Enunciado 1 :: De acordo com o texto sobre o abandono dos parques brasileiros, quem preside a Fundação Museu do Homem Americano (FUNDHAM)?

──────── Texto de leitura

02/05/2009
Ano 12 - Número 630


 

ENÉAS ATHANÁZIO
ARQUIVO

 

Enéas Athanázio




NOSSOS PARQUES TINHAM MAIS VIDA


 

A maioria dos parques brasileiros, - nacionais, estaduais e municipais - está em estado deplorável, entregue ao abandono ou em vias disso. O descaso pelo patrimônio natural, ecológico, arqueológico, histórico, artístico etc. é uma constante, de norte a sul. Entre os abandonados mais recentes, pelo que leio nos jornais, figura o “Parque Nacional Serra da Capivara”, no Piauí, Estado pelo qual nutro simpatia e admiração, como não ignoram aqueles poucos que me dão a honra de ler estas mal traçadas.

O abandono desse parque, entregando-o à ação de caçadores, madeireiros, vândalos e invasores é um verdadeiro crime de lesa-pátria, como se dizia naqueles tempos em que ainda se venerava a pátria. É uma das maiores e mais ricas reservas naturais de todo o mundo, guardando grande quantidade de fósseis, elementos geológicos, vegetação variada e exuberante e fauna riquíssima, sem falar na beleza natural, propícia ao turismo, e o patrimônio antropológico que fornece informações sobre o homem brasileiro da região, desde os primórdios, passando pela colonização portuguesa e até os dias de hoje. É impressionante a quantidade de vegetais existentes, mamíferos, aves, insetos, répteis e anfíbios, além das inúmeras espécies identificadas, constituindo-se num patrimônio cultural inigualável. As cavernas, “cuestas”, “canyons”, caldeirões, olhos d’água, tocas e baixões são de uma variedade impressionante, destacando-se a Pedra Furada, um dos acidentes geológicos mais conhecidos. Pinturas rupestres, vestígios de fogueiras, urnas funerárias e fósseis variados despertaram a atenção dos cientistas em busca de respostas sobre o homem pré-histórico e seu mundo. Todo esse fantástico patrimônio é gerenciado pela Fundação Museu do Homem Americano (FUNDHAM), em parceria com o Ibama e o Ministério da Cultura. Sua presidente é a Dra. Niède Guidon, arqueóloga de grande renome, autora de estudos e ensaios publicados em revistas especializadas do Brasil e do Exterior. Com esforço inimaginável, lutando sempre com a carência de recursos, ela e os abnegados membros da Diretoria vêm mantendo uma luta incansável pela preservação do Parque.

────────────────
──────── Dados registrados

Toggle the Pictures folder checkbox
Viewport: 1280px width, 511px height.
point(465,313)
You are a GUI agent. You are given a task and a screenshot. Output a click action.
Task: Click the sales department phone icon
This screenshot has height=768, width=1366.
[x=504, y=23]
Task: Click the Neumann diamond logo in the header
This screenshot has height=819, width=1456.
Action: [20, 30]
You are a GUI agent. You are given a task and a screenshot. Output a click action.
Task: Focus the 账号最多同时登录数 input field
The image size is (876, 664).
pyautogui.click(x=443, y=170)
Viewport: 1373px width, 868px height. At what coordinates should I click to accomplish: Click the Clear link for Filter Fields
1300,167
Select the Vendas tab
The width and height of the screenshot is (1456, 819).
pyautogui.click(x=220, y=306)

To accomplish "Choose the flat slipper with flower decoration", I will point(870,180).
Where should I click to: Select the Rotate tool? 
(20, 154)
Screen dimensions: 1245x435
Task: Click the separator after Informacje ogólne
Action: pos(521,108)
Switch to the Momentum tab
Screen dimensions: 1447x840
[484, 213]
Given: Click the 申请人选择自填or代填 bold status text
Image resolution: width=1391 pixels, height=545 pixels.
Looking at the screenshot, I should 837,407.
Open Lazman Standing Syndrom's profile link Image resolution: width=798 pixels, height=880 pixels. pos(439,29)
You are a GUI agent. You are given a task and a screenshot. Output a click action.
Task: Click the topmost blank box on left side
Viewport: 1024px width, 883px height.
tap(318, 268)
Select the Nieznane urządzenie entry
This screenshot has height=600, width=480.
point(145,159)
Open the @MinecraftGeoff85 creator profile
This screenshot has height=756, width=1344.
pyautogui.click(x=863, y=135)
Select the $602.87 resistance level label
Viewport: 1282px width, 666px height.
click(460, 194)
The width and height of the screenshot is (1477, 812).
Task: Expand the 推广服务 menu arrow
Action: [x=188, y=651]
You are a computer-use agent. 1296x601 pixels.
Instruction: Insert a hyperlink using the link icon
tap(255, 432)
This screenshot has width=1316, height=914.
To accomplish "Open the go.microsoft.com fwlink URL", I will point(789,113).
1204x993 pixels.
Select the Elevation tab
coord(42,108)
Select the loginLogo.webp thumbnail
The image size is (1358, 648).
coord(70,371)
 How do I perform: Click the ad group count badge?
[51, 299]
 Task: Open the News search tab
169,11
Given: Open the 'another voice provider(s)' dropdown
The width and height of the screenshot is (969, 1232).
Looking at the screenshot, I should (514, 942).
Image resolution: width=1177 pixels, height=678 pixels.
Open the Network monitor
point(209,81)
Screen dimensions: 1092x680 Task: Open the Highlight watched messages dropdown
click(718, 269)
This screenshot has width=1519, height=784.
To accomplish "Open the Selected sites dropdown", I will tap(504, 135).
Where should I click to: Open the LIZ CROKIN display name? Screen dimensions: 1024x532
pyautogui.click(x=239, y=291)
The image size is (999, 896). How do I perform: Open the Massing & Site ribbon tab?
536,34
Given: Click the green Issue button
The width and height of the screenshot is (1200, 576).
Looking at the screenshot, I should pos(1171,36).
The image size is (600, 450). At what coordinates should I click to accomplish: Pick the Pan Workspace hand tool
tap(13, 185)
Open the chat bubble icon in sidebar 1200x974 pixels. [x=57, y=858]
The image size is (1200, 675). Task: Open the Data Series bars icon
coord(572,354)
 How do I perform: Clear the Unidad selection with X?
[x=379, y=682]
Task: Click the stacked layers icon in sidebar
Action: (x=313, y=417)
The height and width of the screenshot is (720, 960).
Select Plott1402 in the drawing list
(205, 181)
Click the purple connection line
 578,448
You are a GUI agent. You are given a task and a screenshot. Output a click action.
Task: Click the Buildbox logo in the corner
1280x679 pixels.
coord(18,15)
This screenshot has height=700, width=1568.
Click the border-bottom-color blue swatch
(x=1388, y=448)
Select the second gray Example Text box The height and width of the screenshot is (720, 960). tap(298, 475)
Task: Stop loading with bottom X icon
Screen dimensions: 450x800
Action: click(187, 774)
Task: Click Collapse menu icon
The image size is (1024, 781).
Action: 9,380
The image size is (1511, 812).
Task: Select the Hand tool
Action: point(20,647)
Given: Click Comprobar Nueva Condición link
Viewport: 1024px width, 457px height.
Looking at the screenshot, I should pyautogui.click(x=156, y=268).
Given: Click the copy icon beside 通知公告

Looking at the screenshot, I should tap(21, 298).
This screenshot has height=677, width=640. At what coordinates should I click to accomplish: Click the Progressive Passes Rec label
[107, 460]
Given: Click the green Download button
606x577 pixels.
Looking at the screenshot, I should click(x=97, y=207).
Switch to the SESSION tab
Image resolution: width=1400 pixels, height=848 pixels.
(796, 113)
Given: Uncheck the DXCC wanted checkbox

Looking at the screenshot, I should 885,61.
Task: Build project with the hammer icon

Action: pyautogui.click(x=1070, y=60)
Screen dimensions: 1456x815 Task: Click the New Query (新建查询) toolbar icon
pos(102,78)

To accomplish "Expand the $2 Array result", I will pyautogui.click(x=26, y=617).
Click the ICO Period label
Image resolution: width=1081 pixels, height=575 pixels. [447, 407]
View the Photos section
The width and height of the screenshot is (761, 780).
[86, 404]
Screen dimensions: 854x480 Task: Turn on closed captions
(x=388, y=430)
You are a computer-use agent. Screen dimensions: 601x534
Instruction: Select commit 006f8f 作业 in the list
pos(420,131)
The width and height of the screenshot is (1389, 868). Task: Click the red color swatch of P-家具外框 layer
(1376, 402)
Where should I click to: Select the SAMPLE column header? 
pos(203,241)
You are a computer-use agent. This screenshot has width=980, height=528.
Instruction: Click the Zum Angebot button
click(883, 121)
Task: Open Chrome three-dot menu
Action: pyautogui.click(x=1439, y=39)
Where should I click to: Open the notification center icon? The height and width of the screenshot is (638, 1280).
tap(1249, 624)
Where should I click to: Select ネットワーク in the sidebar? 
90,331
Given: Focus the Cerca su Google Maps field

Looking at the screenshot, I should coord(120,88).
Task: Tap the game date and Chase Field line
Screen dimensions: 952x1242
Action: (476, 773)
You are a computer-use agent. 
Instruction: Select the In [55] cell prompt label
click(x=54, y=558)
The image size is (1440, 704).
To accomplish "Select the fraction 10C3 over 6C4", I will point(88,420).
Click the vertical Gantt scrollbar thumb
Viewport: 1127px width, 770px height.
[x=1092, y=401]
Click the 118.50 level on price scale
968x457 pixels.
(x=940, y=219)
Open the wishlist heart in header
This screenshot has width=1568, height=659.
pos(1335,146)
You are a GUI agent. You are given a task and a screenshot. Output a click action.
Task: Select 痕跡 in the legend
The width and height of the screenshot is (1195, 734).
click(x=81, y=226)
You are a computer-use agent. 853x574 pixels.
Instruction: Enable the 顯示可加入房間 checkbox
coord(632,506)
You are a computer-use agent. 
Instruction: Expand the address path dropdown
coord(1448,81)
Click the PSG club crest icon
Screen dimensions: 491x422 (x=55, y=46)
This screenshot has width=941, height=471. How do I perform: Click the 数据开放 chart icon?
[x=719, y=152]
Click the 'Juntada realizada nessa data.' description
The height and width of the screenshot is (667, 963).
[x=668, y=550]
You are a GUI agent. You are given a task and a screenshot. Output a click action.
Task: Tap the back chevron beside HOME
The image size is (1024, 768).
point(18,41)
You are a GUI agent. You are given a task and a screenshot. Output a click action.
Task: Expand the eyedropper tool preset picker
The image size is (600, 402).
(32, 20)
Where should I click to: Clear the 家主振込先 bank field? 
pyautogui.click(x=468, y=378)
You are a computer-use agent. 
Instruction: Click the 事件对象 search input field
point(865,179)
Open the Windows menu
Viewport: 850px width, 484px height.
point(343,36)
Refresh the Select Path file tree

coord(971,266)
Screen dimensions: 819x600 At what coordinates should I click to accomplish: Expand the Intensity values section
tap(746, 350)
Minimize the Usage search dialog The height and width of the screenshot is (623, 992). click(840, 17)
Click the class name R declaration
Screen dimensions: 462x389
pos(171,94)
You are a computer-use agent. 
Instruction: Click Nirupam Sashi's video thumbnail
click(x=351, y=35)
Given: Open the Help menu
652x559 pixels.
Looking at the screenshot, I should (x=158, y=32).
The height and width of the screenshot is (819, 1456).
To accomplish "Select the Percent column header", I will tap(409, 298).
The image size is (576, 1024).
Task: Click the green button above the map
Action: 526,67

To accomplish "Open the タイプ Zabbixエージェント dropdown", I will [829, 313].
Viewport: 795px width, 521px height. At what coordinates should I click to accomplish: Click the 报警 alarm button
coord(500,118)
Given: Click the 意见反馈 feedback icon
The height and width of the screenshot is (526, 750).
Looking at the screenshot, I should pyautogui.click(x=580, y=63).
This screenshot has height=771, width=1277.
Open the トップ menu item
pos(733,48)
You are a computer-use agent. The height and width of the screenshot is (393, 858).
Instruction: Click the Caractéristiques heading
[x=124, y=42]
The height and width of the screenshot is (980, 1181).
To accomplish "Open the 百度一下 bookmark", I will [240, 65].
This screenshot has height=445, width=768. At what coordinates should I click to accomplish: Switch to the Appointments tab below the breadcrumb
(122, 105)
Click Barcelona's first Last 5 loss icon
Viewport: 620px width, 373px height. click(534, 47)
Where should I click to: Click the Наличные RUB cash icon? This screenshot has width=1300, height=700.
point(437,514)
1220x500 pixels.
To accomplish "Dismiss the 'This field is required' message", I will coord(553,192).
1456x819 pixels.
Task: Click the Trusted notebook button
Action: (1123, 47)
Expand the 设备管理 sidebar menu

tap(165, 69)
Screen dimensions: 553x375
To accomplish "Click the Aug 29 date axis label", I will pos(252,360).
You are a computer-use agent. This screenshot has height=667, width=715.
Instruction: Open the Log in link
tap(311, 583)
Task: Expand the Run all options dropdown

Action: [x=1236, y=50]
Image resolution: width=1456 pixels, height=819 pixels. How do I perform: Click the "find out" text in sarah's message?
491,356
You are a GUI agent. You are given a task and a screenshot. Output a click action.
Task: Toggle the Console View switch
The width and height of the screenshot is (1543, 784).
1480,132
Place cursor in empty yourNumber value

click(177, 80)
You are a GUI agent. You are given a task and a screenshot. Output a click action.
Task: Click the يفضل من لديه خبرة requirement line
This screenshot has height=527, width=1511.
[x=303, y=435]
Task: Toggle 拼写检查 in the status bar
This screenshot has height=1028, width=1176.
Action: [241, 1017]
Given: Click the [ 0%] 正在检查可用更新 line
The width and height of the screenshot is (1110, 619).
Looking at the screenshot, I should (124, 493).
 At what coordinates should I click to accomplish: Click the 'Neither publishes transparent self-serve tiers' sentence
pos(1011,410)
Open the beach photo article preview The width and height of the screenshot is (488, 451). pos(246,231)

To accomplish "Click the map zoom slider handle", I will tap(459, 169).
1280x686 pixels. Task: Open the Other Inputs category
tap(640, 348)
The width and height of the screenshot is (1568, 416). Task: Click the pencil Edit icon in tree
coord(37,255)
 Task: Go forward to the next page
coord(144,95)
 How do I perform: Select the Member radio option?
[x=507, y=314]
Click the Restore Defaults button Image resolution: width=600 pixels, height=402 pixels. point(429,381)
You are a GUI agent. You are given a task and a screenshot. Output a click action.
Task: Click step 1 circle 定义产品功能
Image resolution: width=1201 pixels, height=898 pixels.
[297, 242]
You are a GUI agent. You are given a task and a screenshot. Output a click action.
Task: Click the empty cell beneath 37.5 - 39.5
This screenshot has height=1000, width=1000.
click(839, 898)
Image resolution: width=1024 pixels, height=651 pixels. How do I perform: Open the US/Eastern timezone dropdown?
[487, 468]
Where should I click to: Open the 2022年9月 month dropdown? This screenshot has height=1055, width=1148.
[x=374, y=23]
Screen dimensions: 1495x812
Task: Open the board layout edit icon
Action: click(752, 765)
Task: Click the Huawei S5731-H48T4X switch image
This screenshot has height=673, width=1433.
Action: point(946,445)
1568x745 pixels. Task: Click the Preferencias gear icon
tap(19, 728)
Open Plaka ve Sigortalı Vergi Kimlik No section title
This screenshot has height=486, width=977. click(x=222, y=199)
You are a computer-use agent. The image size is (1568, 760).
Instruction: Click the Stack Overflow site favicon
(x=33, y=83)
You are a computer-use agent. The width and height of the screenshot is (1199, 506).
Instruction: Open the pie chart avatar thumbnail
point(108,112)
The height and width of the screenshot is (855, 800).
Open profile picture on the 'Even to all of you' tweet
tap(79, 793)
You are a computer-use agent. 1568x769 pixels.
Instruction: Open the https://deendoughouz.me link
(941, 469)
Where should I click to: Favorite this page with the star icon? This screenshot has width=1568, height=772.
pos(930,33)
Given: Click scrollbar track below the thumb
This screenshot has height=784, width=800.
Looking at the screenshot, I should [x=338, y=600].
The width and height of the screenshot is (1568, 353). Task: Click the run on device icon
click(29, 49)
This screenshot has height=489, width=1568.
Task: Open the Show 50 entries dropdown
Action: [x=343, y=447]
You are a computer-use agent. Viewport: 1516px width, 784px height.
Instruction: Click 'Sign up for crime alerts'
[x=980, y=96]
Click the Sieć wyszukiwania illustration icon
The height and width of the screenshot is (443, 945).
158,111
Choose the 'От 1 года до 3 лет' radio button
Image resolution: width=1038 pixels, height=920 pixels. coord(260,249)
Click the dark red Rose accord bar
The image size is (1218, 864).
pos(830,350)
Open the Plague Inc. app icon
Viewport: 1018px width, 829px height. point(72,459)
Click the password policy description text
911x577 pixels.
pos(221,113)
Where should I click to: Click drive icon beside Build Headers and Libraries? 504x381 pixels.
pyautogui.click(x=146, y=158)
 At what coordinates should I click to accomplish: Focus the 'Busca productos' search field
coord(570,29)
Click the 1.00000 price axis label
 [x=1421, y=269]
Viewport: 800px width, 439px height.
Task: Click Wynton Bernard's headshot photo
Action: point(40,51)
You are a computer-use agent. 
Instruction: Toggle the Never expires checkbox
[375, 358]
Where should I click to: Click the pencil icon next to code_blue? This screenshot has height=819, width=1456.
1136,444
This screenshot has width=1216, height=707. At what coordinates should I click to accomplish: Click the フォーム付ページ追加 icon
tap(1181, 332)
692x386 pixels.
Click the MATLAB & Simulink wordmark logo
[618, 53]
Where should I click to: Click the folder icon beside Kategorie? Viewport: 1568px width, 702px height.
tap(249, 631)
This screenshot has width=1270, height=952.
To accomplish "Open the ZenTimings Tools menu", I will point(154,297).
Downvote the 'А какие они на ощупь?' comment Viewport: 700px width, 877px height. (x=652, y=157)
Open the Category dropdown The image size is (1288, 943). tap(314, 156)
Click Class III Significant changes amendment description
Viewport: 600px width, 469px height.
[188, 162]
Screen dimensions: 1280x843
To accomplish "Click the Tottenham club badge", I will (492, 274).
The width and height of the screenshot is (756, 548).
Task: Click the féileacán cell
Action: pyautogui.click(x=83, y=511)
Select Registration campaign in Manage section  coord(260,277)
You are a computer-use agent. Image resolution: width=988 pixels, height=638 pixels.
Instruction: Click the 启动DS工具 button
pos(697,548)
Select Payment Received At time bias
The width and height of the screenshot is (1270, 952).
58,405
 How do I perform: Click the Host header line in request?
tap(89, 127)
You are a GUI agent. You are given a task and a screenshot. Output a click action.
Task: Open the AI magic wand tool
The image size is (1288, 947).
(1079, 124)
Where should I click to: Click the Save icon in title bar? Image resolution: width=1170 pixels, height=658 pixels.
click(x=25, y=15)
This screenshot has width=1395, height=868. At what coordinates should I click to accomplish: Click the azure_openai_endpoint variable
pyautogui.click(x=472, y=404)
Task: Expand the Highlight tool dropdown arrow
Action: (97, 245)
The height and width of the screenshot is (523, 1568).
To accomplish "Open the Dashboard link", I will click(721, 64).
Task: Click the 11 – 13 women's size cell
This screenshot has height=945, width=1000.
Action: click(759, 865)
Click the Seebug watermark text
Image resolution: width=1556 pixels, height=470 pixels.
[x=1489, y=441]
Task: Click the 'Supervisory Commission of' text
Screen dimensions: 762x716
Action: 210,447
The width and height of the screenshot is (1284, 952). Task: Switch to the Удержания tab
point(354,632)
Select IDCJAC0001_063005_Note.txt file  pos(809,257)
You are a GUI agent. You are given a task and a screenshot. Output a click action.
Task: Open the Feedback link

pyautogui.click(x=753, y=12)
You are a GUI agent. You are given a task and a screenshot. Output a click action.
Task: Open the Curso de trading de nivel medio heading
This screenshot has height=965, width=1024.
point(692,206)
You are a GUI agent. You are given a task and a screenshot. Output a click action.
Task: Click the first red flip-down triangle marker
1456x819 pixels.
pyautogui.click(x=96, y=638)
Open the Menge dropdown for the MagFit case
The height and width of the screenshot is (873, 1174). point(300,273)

────────────────

Enunciado 2 :: Apresente como lista JSON de strings as linhas dos registros, começando no início dos registros e terminando na linha que contém "Action: [x=188, y=651]", ambas incluídas. Cada linha deve ser uma string, e as linhas em branco ficam de fora.

Solução 1 :: A Dra. Niède Guidon.

Solução 2 ::
[
  "Toggle the Pictures folder checkbox",
  "Viewport: 1280px width, 511px height.",
  "point(465,313)",
  "You are a GUI agent. You are given a task and a screenshot. Output a click action.",
  "Task: Click the sales department phone icon",
  "This screenshot has height=768, width=1366.",
  "[x=504, y=23]",
  "Task: Click the Neumann diamond logo in the header",
  "This screenshot has height=819, width=1456.",
  "Action: [20, 30]",
  "You are a GUI agent. You are given a task and a screenshot. Output a click action.",
  "Task: Focus the 账号最多同时登录数 input field",
  "The image size is (876, 664).",
  "pyautogui.click(x=443, y=170)",
  "Viewport: 1373px width, 868px height. At what coordinates should I click to accomplish: Click the Clear link for Filter Fields",
  "1300,167",
  "Select the Vendas tab",
  "The width and height of the screenshot is (1456, 819).",
  "pyautogui.click(x=220, y=306)",
  "To accomplish \"Choose the flat slipper with flower decoration\", I will point(870,180).",
  "Where should I click to: Select the Rotate tool? ",
  "(20, 154)",
  "Screen dimensions: 1245x435",
  "Task: Click the separator after Informacje ogólne",
  "Action: pos(521,108)",
  "Switch to the Momentum tab",
  "Screen dimensions: 1447x840",
  "[484, 213]",
  "Given: Click the 申请人选择自填or代填 bold status text",
  "Image resolution: width=1391 pixels, height=545 pixels.",
  "Looking at the screenshot, I should 837,407.",
  "Open Lazman Standing Syndrom's profile link Image resolution: width=798 pixels, height=880 pixels. pos(439,29)",
  "You are a GUI agent. You are given a task and a screenshot. Output a click action.",
  "Task: Click the topmost blank box on left side",
  "Viewport: 1024px width, 883px height.",
  "tap(318, 268)",
  "Select the Nieznane urządzenie entry",
  "This screenshot has height=600, width=480.",
  "point(145,159)",
  "Open the @MinecraftGeoff85 creator profile",
  "This screenshot has height=756, width=1344.",
  "pyautogui.click(x=863, y=135)",
  "Select the $602.87 resistance level label",
  "Viewport: 1282px width, 666px height.",
  "click(460, 194)",
  "The width and height of the screenshot is (1477, 812).",
  "Task: Expand the 推广服务 menu arrow",
  "Action: [x=188, y=651]"
]